Despite all that, Mayberry-for-Hippies, AZ, allows dogs in their public library. One day a reader came through with their miniature schnauzer in tow. He was grey and older, and so sedate. His whole personality reminded me of a little old man who runs an antique book store in London: you know the image, a cardigan sweater, nerdy eyeglasses, and maybe a little mustache.

I simply cannot forget that little dog. It's like he was born to work in that library. Of all the times I have been charmed by dogs, that experience is still my favorite.


  1. Nice post. I like the dog story. I'm curious as to what you mean by, "...there is barely enough freedom in modern America to display individuality."


    1. Chris, I'd rather not elaborate, lest the post become a political rant. It suffices that the prefatory statement set up the last paragraph.

  2. Ah, lovely post. Usually the air is so full of other things that we miss, time and time again, the sweetness that is right before our eyes. Be it the loveliness of a voice or a little dog who remarkably could pass as a British bookworm, sometimes we're just lucky the smoke clears for a moment or two.
    You're also correct that our chosen lifestyles makes the difference in how often these experiences occur. When we are occupied with entertaining our egos or social status or running after something we don't even need, the loveliness eludes us and rightly so for we are not worthy. Nor would we appreciate it.

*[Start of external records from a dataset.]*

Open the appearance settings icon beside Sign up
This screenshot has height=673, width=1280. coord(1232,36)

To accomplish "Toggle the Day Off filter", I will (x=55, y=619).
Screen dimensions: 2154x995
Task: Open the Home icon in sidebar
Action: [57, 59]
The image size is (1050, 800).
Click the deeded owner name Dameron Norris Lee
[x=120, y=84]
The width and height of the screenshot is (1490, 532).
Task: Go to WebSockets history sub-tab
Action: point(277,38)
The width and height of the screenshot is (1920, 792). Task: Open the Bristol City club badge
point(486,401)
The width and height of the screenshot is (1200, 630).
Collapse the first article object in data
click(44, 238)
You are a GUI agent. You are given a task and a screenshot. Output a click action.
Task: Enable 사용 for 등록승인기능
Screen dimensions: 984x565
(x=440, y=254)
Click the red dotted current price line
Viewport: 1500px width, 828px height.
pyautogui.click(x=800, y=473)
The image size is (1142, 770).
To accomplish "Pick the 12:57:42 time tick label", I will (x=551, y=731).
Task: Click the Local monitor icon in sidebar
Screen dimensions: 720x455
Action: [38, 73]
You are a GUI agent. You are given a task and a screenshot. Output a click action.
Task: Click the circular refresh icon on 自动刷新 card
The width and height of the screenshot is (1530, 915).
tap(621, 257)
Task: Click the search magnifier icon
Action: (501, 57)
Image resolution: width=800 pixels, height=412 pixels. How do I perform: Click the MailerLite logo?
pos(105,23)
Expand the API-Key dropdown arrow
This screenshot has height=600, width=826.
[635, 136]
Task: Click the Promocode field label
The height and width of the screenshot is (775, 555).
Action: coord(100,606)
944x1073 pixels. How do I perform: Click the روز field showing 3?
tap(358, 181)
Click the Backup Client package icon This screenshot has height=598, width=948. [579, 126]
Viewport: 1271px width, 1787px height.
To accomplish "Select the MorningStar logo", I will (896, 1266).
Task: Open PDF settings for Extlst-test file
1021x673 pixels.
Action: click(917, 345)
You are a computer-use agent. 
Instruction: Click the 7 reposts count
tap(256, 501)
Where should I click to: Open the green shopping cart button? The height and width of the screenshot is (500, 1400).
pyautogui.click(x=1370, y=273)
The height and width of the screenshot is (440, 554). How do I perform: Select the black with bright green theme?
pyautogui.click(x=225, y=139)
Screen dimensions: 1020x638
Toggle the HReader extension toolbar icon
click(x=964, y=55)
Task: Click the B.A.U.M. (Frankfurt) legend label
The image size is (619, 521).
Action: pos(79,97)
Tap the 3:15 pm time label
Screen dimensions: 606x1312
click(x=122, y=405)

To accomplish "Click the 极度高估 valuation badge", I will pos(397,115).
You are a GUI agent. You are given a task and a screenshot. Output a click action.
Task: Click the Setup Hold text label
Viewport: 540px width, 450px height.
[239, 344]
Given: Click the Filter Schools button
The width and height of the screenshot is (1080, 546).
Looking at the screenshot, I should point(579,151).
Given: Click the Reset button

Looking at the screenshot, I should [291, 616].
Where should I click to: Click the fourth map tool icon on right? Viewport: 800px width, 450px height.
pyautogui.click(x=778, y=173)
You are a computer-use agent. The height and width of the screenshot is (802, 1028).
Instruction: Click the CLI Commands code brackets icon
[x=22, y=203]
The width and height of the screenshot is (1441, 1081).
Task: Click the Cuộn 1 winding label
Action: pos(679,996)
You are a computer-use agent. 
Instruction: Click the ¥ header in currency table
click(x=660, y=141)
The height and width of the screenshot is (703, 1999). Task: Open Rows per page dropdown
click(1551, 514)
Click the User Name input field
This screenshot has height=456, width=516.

    "Don't throw pearls before swine."

    Don't mistake the loveliness of her voice with wanting to see her in a pair of tight jeans. It is so much more than that. Sometimes there are no words but you've done a pretty good job here.


    1. "the air is so full of things we miss..." It certainly is. But WHY do miss them?

  3. I never took your comment as political. I am more of a social scientist than a politician and I would argue my case in this way: it is the social climate which creates the political climate so if one wants to understand the dynamics of politics it is necessary to look at the social climate.

    And what do we have? A hedonistic, immature, egocentric society. Do we not?

    We are inundated with it everywhere. And if you seek escape through friends, remember they are a product of this society as well and it is highly likely you just get more of the same from them as well.
    HOWEVER, all is not lost.
    (Here is George now, climbing on the proverbial soapbox....) It is ancient stoicism which realized that our true freedom lies only in our own minds. It is the only thing that can never be taken away from us (OK...yes, there's dementia but then who cares?)
    In our daily life before nature reclaims us as her own, it is only what goes on in our mind that matters. Social status, wealth, good looks, sexual partners, our health....all this is largely beyond our control but it usually "fills the air". It is largely what most people think of 100% of the time.
    What we do have control over is our opinions, our moral judgments, our beliefs, desires and goals. They deserve a critical analysis and should not be taken as fact.
    Allowing too much exposure to advertisement, silly people, mindless entertainment, etc. takes up the space within the mind and there is nothing left over for reflection, contemplation, meditation, etc.

    Hearing a few words spoken by a feminine voice in a certain setting can be enough to provoke dreams that can be so glorious (NO, NOT SEX)...the feminine spirit can display itself in all its beauty. With all its powers of connection and compassion; its nurturing essence there, and one senses an invitation to share in it.

    So when I read "there is barely enough freedom in modern America to display individuality" that is how I took it......most of us are sheep and we allow ourselves to be shaped by the advertisements of our day and we are intoxicated with entertaining ourselves in one way or another. That is not freedom.

    (George climbs off the soapbox.)

    1. "It is ancient stoicism which realized that our true freedom lies only in our own minds. It is the only thing that can never be taken away from us." Bravo, George. What a perfect answer. May we all take advantage of our "true freedom" to the max.